[Challenges]:
[A] Transcribe the passage about becoming a mother young, word for word.
[B] Copy the listing that follows the passage, renaming "Selection Mode" to "Pointer Mode" and leaving everything else unchanged.

[Source document]:
= = = =

I became a mother young in life. Not a teen or anything, but younger than many these days. I come from a long line of women who waited to have kids. My grandmother who was born in 1907 was over 30 when she had her first child. My mother got me when she was 30. Both of them had careers and lives and then added children to the mix. I chose to have the child and build my career simutinously. And I have never regretted that choice. I suppose it is the harder way to do things, but neither my grandmother or mother had it easy either.

Now, when my first child started pre-school, I was the youngest mom. But, I was totally accepted and always felt like a part of the clique. For the other moms, this was their youngest going to school, for me it was my oldest. There were a couple of moms who had been the young mom with their first, and now of course, as happens when we age, they were no longer the young mom, I was.

When my oldest started kindergarten, I was shocked that her teacher was younger than me by a year or two. Teachers were always old. How could this be? This meant the people I had graduated high school with were now the grown ups. That meant that I was now officially the grown up, the parent. I knew I was the parent prior to this revelation. No one goes through 13 hours of hard labor then pushes out a nine pound baby and forgets they are the parent. But this was the next level of parenting. And I was still so young. Growing up along with my child.

= = = =

[Data for this task]:
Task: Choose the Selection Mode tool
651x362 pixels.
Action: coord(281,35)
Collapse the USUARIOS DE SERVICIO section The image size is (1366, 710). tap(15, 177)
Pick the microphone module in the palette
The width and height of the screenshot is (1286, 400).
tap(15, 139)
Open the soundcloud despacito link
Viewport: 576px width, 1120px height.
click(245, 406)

= = = =

[Results of the tasks]:
[A]
I became a mother young in life. Not a teen or anything, but younger than many these days. I come from a long line of women who waited to have kids. My grandmother who was born in 1907 was over 30 when she had her first child. My mother got me when she was 30. Both of them had careers and lives and then added children to the mix. I chose to have the child and build my career simutinously. And I have never regretted that choice. I suppose it is the harder way to do things, but neither my grandmother or mother had it easy either.

Now, when my first child started pre-school, I was the youngest mom. But, I was totally accepted and always felt like a part of the clique. For the other moms, this was their youngest going to school, for me it was my oldest. There were a couple of moms who had been the young mom with their first, and now of course, as happens when we age, they were no longer the young mom, I was.

When my oldest started kindergarten, I was shocked that her teacher was younger than me by a year or two. Teachers were always old. How could this be? This meant the people I had graduated high school with were now the grown ups. That meant that I was now officially the grown up, the parent. I knew I was the parent prior to this revelation. No one goes through 13 hours of hard labor then pushes out a nine pound baby and forgets they are the parent. But this was the next level of parenting. And I was still so young. Growing up along with my child.

[B]
Task: Choose the Pointer Mode tool
651x362 pixels.
Action: coord(281,35)
Collapse the USUARIOS DE SERVICIO section The image size is (1366, 710). tap(15, 177)
Pick the microphone module in the palette
The width and height of the screenshot is (1286, 400).
tap(15, 139)
Open the soundcloud despacito link
Viewport: 576px width, 1120px height.
click(245, 406)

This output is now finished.